With all those kilometres of coastline, it's only natural that every cultural thread uses seafood, especially the Portuguese, who eventually migrated along with the Spanish, bringing their unique touches such as salt cod and rich soups and stews, along with that most delicious custard-like Cuban dessert with not a stitch of bacon in sight, Tocinillo del Cielo (it often gets mistakenly called Bacon from Heaven).

Then you've got the French influence from the plantation owners who fled to Cuba from Haiti, the Mexican/Latin American touch with things like burritos and churros, and the Chinese influence from the 100,000+ Chinese workers brought to Cuba in the mid-1800s for work, often as alternative labourers by plantation owners fearful of slave uprisings. A little Five Spice here, a few stir-fried veggies there...

And while you're talking about "food" and "Cuba," you can't leave out the one big thing that forever changed the "little" island nation: sugar cane. For it was when sugar prices soared after the First World War that Bacardi rum and all the other delights of big money — casinos, mansions, corruption — took off, leading to The Big Revolution and the unique Cuban society of today.

It's tough to say just how the country will be impacted once things open up. Cubans like Gerardo Hernández, one of the freed Cuban Five heroes who recently spoke in Vancouver, assure the world, don't worry. Cubans are smart and strong and resilient; they know what they're doing. They are also extremely kind and authentic. You can't be otherwise after 50 years of more or less going it alone. But still...

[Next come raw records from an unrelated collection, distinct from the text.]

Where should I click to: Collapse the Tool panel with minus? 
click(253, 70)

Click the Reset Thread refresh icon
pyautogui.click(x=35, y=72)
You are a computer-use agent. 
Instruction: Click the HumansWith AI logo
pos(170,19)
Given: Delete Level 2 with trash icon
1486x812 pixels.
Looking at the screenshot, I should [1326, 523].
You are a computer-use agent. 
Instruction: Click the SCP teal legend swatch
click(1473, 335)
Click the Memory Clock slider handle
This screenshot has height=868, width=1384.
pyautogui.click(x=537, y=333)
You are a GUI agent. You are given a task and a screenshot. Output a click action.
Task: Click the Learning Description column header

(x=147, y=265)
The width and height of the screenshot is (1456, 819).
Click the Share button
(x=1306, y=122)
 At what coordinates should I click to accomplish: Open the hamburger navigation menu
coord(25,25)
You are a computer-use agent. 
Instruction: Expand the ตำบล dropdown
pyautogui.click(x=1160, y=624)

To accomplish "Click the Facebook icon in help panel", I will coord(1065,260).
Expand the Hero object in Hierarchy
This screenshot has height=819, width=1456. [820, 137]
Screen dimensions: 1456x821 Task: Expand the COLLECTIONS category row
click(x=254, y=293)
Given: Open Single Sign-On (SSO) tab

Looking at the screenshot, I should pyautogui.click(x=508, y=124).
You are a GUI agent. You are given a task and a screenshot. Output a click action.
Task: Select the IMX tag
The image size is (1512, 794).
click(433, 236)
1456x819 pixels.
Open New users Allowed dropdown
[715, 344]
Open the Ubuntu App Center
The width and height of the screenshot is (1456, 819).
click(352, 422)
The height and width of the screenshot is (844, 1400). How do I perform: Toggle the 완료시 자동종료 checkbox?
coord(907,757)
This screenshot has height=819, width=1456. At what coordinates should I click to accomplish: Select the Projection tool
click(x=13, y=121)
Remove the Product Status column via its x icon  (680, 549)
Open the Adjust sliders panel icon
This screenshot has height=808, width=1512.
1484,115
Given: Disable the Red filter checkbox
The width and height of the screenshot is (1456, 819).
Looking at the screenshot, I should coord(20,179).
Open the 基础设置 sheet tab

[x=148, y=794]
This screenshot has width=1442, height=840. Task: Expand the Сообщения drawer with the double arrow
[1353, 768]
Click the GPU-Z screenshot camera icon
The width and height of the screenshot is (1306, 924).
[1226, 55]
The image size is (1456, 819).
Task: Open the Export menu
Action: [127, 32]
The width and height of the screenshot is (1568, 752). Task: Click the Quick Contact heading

One thing you might want to put your money on, though, is their cuisine. After centuries of outside cultural forces getting gobbled up as per the quick romp above, I'd say cocina Cubana has a good shot at not just surviving, but flourishing.

In the meantime, here's an easy recipe that delivers a classic taste of Cuba at home.

Moros y Cristianos (From A Taste of Cuba, by Linette Creen)

In a large pot, heat 2 tbsp. olive oil over medium heat. Add 1 medium onion, diced; 2 garlic cloves, crushed; and 1/2 c. chopped green pepper. Sauté about 5 minutes. Add 2 medium tomatoes (peeled, seeded and chopped), 2 c. cooked black beans, 1 c. chicken stock. Simmer for about 5 minutes stirring frequently until heated through. Add 1 c. long grain white rice and 2 c. water (we use less). Cook over low heat, stirring occasionally until the rice is tender and the liquid absorbed, about 15-20 minutes. Add salt and pepper to taste. Serve hot.

Glenda Bartosh is an award-winning journalist who still smiles about her Cuban adventure.